La majeure partie de ce récit nous est narrée dans un style quasi contemplatif. Hanni Münzer nous dépeint les activités de chacun à la ferme, la personnalité de ses personnages, leurs complicités ainsi que leurs divergences. Entre Dorota à la cuisine, Oleg avec les animaux et Anton, le meilleur ami de Kathi, l’aînée des deux filles, l’immersion est totale. L’autrice nous tisse un cocon bien douillet dans lequel on se réfugie volontiers. Le rythme pourrait cependant paraître lent aux yeux de certains lecteurs. Le cadre est bucolique, et comme il s’agit d’un coin de campagne reculé, la guerre ne se fait pas réellement ressentir avant que les Sadler ne soient personnellement visés par les luttes en cours. Si le village de Petersdorf semble un temps à l’abri des conflits qui se mettent en branle à échelle mondiale, il n’en sort pourtant pas indemne. Quand la guerre éclate, les clans se forment, entre partisans et opposition. Les chemises brunes sont partout, les collaborateurs aussi, des amis et voisins deviennent ennemis, et les Sadler en font plus d’une fois les frais, dans leur volonté d’agir au plus juste.

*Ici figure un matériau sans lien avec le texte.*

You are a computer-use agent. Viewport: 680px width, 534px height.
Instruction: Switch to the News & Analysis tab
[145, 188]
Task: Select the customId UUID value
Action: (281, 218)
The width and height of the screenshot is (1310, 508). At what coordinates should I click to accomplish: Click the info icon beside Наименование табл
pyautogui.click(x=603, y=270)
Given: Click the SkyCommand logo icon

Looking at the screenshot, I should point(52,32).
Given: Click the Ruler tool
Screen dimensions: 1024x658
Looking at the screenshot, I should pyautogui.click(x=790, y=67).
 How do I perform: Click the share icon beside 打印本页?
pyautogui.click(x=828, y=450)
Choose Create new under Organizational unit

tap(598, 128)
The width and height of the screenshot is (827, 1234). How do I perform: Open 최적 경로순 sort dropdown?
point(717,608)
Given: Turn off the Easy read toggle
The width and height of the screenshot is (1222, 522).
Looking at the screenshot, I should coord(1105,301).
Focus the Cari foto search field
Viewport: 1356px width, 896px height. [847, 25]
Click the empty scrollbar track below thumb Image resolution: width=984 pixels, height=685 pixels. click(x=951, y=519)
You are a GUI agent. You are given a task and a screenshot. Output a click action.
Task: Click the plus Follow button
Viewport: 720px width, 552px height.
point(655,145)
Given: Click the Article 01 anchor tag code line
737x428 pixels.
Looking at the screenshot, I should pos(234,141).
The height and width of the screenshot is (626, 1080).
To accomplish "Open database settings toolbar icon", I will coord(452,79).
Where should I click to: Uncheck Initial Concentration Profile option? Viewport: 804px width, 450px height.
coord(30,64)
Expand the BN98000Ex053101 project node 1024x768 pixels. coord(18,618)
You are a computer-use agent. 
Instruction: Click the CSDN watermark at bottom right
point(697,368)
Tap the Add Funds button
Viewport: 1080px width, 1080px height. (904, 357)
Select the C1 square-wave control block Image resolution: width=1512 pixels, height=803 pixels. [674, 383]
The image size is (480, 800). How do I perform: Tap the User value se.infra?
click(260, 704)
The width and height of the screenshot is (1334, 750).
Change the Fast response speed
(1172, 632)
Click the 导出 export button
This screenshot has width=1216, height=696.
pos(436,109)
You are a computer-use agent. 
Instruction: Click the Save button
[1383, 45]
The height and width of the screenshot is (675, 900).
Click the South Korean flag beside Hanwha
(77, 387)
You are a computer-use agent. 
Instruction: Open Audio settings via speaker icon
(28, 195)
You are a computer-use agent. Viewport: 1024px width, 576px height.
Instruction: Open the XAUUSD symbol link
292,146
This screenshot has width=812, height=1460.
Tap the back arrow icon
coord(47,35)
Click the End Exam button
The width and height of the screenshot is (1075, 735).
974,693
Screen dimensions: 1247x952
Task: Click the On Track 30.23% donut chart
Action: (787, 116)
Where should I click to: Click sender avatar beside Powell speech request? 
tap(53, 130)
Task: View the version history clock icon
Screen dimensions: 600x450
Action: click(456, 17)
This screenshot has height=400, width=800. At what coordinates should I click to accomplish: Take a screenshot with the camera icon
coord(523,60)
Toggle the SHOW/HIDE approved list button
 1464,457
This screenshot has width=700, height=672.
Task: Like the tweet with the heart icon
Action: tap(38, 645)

Je n’ai pas été dérangée par cette narration un brin indolente. Au contraire ! J’ai adoré fréquenter les Sadler, l’humeur belliqueuse de la grand-mère, les secrets d’Anne-Marie, la bienveillance et le courage de Laurenz, Kathi la surdouée et ses aventures effrénées avec Anton, Oskar le chien et Pierrot le cerf. Sans oublier la petite Franzi, avec ses handicaps liés à sa sclérodermie, dans un monde où Hitler cherche à tout prix à « purifier » la lignée aryenne. Quand l’univers des fillettes bascule, on prend soudain conscience de tout ce que cela impliquait de vivre en Allemagne au beau milieu de la Seconde Guerre Mondiale. Les restrictions de mouvement, le rationnement alimentaire, les dénonciations, les réquisitions, les exécutions à tout va, les bombardements… Le ventre noué, j’ai suivi Kathi qui, à à peine seize ans, assure non seulement sa survie mais aussi celle de sa petite sœur si vulnérable. Elles partagent un lien très fort qui ne peut que toucher le lecteur et lui faire redouter le pire dans de telles circonstances. De mon point de vue, le roman manque toutefois d’un vrai fil conducteur. Entre la planque dans la forêt, les facéties de Franzi, l’acharnement de la voisine Elsbeth, les différentes manœuvres militaires et autres tracas du quotidien, l’intrigue a tendance à partir dans tous les sens. De plus, Hanni Münzer insère régulièrement des faits historiques pour bien nous situer dans le contexte de cette époque si particulière (j’ai apprécié !), ce qui vient encore alourdir ce rythme en dents de scie. Mais grâce à cette belle et grande famille, j’ai pu facilement omettre cette impression de ne pas savoir où l’autrice cherchait à m’emmener, et profiter tout de même du voyage.

Dans ce premier tome, des pistes nous sont données quant au voile de mystère nimbant le passé d’Anne-Marie sans toutefois qu’il ne soit levé. L’intrigue de Laurenz reste en suspens elle aussi. J’ignorais en entamant cette lecture qu’il s’agissait du premier tome d’une duologie. La fin ouverte m’a donc frustrée plus qu’elle ne l’aurait dû. Je n’ai pas eu de réponses aux nombreuses questions que je me posais encore. Cela ne gâche en rien la qualité de cet ouvrage, bien entendu, et je ne manquerai pas de suivre les aventures de Kathi dans le prochain opus.